(Beginning of Page text)
Acclimation and the First Few Days

As I mentioned in my previous post, I was quite concerned about acclimating to the altitude, however, the altitude has not affected me as badly as I had originally thought it would. That being said, I have experienced tingling in my fingers, feet, and lips, which is a very disconcerting sensation, and I have really noticed the altitude’s effect whenever I try to climb stairs or hold a conversation while walking. I realize that this is to be expected, but I lose my breath so quickly that I have decided for now it is best for me to walk very slowly, and do so in silence.

After arriving in La Paz early Friday morning, I got a few hours of much-needed sleep before rallying and attending the UCB campus tour the following day. In retrospect, I really should have booked an earlier flight, and by Friday evening when I was climbing the seemingly endless road to my host house, I was really wishing that I had.

That evening I retired early and slept for nearly thirteen hours, before getting up the next day to go on the Waliki Friends walking tour. I really enjoyed that experience as it was nice meeting some of the Bolivian UCB students who have similar interests in travel and study abroad. We visited many “miradores” or viewpoints, and our tour guides imparted lots of wisdom not only about historical monuments and the history of La Paz’s many plazas but also about how to navigate the tricky public transport systems.

Today, on my final day before classes start, my host family took me to Lake Tititcaca. My host father picked me up from spending the night at Laura’s (another student on this trip) house, and took me home, telling me I had approximately ten minutes to change while he picked up the rest of the family. Much to my surprise, this included not only my two little host brothers and my host mother, but also my host father’s mother (Abuela) and his ninety-seven year old grandmother (Abuelita), who only speaks Quechua.

After an hour car ride we arrived at the lake, which was truly stunning and seemed to have a strange calmness and serenity that I didn’t expect. We ate lunch at a restaurant which was surrounded by the lake on three sides, which made for a pretty breathtaking view. Once the food arrived and before we ate, the family said a prayer, which I, of course, participated in, although I am not religious myself. I mention this because it somehow seemed very significant as the prayer was given by Abuelita in Quechua, translated by Abuela into Spanish, and then (mostly) understood by me as a native English speaker. It seemed to represent the intersection of three distinct languages, cultures, histories, and religious backgrounds around one small table and reminded me that the world isn’t really so big and inaccessible as it may often seem.
(End of Page text)
**Exercise set:**
[a] In the post about acclimating to La Paz, what language does Abuelita speak?
[b] Carry the post about the first days in La Paz forward from its final sentence.
Nothing in the rows below is needed here.
(Beginning of Exercise data)
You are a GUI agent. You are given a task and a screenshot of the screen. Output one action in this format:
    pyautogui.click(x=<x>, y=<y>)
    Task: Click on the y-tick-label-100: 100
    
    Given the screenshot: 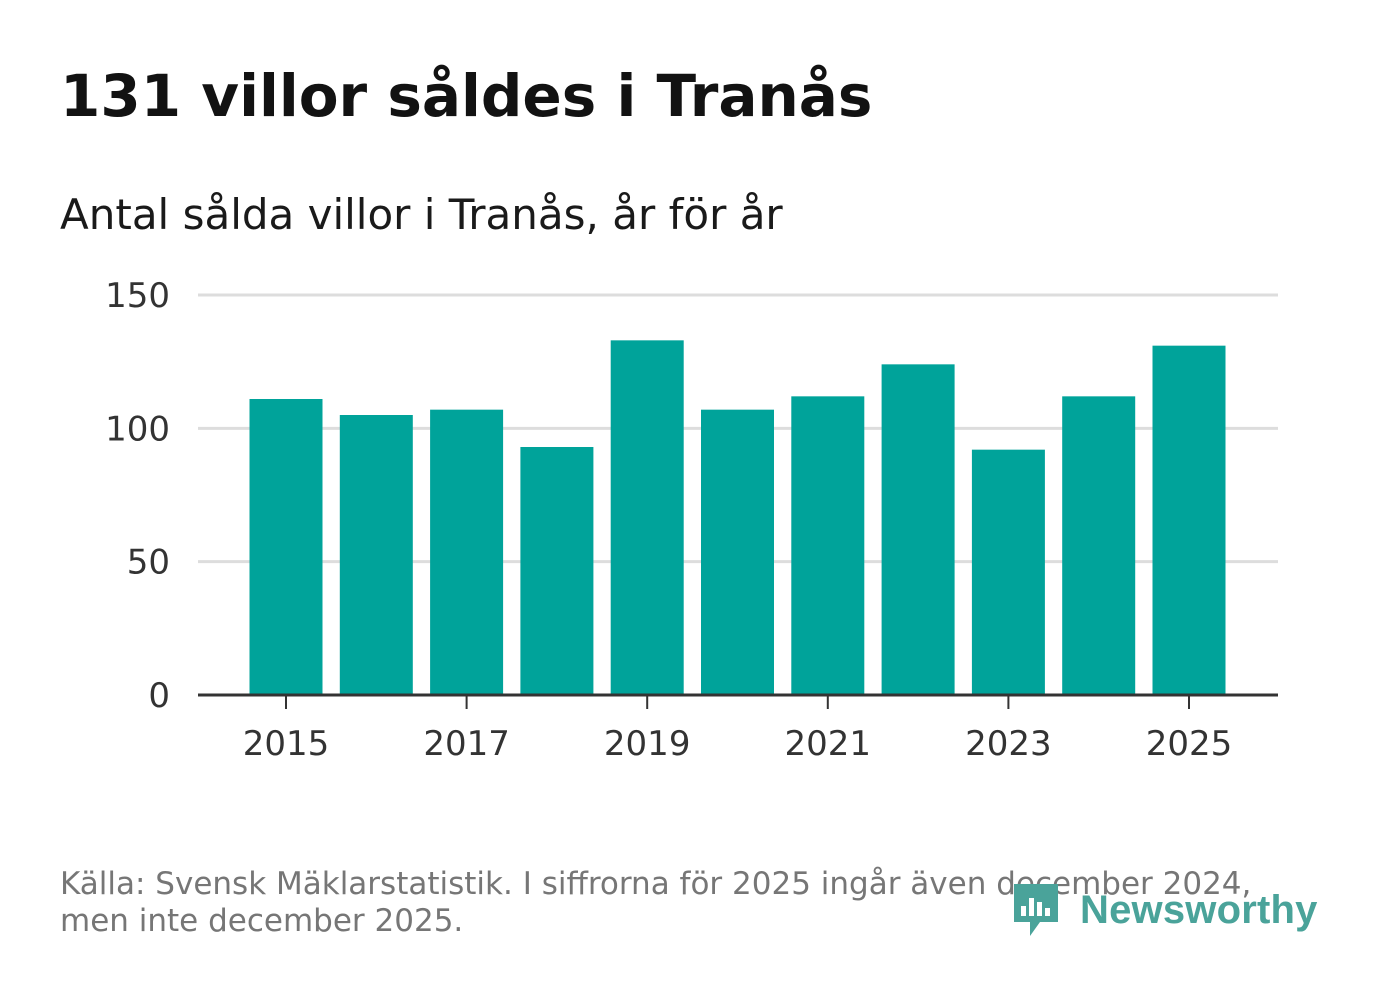 What is the action you would take?
    pyautogui.click(x=138, y=429)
(End of Exercise data)
**Answers to the problems:**
[a] She speaks only Quechua.

[b]
After lunch, we went out on a small boat and puttered around the lake for about an hour. As you might guess, getting ninety-seven year old Abuelita onto the boat was quite a task, which involved me and my host mother standing on the dock keeping the boat steady, while my host father hoisted Abuelita onto his back and precariously boarded the boat. He commented that she was his “mochillita abuelita” or “little grandma backpack” which I found particularly funny. We then settled ourselves in, me and my host brothers at the front, and the four adults at the back. From my viewpoint sitting on the bow of the boat, I noted how clear and placid the water was. In many places, you could see all the way to the bottom, and the wake created by the boat seemed to have no effect on the tranquility of the lake’s surface. I also noticed a large number of waterfowl floating on the lake’s surface and watched as they flew no more than six inches above the water and wagged their feet so that it looked like they were running on the water’s surface.

We returned to shore and piled back into the car for the hour ride home. When we arrived my host family left to attend a baby shower and I thought their absence would be the perfect opportunity to get ahead on my blog posts and do tomorrow’s reading. It’s only been three days but I feel like I have already done so much, and I can’t wait to see what the rest of this trip has in store. See you all in class tomorrow!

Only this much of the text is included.